Übersicht: Klagefristen im Kündigungsschutz
Frage | Antwort |
---|---|
Was ist die gesetzliche Frist? | Bis drei Wochen nach Zugang der Kündigung. |
Wo kann ich einreichen? | Beim jeweils zuständigen Arbeitsgericht. |
Wann kann ich klagen? | Wenn Sie eine unwirksame Kündigung vermuten. |
Was passiert bei Verfristung? | Bei Verfristung wird die Kündigung automatisch wirksam. |
Wie lange kann die klage nachträglich zugelassen werden? | Auf Antrag bis zu zwei Wochen nach Beseitigung des Hindernisses. |
Gerichtssprecher: Ärztliche Feststellung der Schwangerschaft ausschlaggebend
Laut §4 des Kündigungsschutzgesetzes muss eine Kündigungsschutzklage innerhalb von drei Wochen nach Erhalt der schriftlichen Kündigung eingereicht werden. Die Klägerin erhielt ihre Kündigung am 14. Mai 2022 und reichte am 13. Juni, also nach Ablauf dieser Frist, Klage ein. Zusätzlich beantragte sie die nachträgliche Zulassung der Klage. Der Arzttermin am 17. Juni bestätigte dann das Ergebnis des Selbsttests. Nach Auffassung des Arbeitgebers hatte die Arbeitnehmerin durch genau diesen Selbsttest allerdings schon eher Kenntnis von der Schwangerschaft, hätte die Klage also durchaus im Rahmen der gesetzlichen Frist einreichen können.

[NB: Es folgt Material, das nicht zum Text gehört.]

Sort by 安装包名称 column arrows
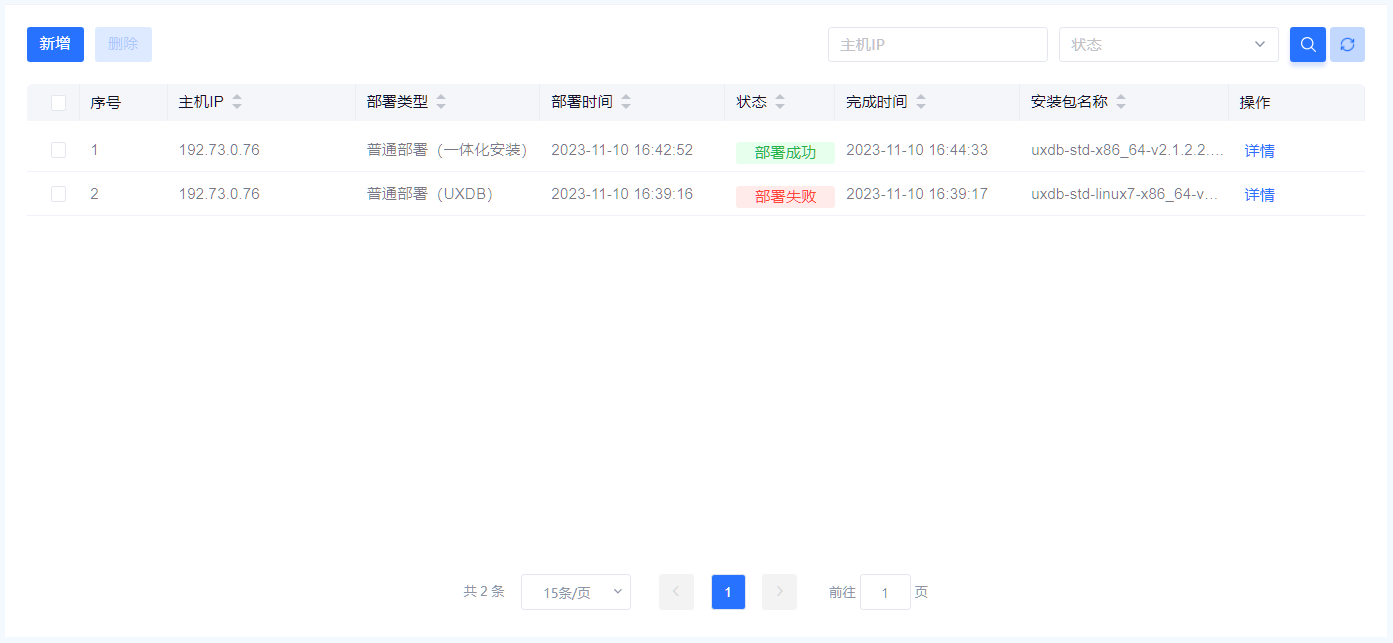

Das Gericht bekräftigte jedoch, dass nur ein ärztlicher Test ein wirklich zuverlässiges Ergebnis liefern könne. Dass die Klägerin erst am 17. Juni einen Termin erhalten habe, sei außerdem nicht ihr eigenes Verschulden. Aus diesem Grund war die nachträgliche Einreichung der Klage laut Gericht zulässig.
Grundlage hierfür bietet § 5 des Kündigungsschutzgesetzes. In Absatz 1 heißt es:
War ein Arbeitnehmer nach erfolgter Kündigung trotz Anwendung aller ihm nach Lage der Umstände zuzumutenden Sorgfalt verhindert, die Klage innerhalb von drei Wochen nach Zugang der schriftlichen Kündigung zu erheben, so ist auf seinen Antrag die Klage nachträglich zuzulassen. Gleiches gilt, wenn eine Frau von ihrer Schwangerschaft aus einem von ihr nicht zu vertretenden Grund erst nach Ablauf der Frist des § 4 Satz 1 Kenntnis erlangt hat.
Auf Grundlage dieser Regelung war die verspätete Einreichung der Kündigungsschutzklage also zulässig. Im Verfahren selbst stellte das Gericht darüber hinaus dann die Unwirksamkeit der Kündigung fest: Nach § 17 des Mutterschutzgesetzes ist die Entlassung einer Frau während ihrer Schwangerschaft untersagt.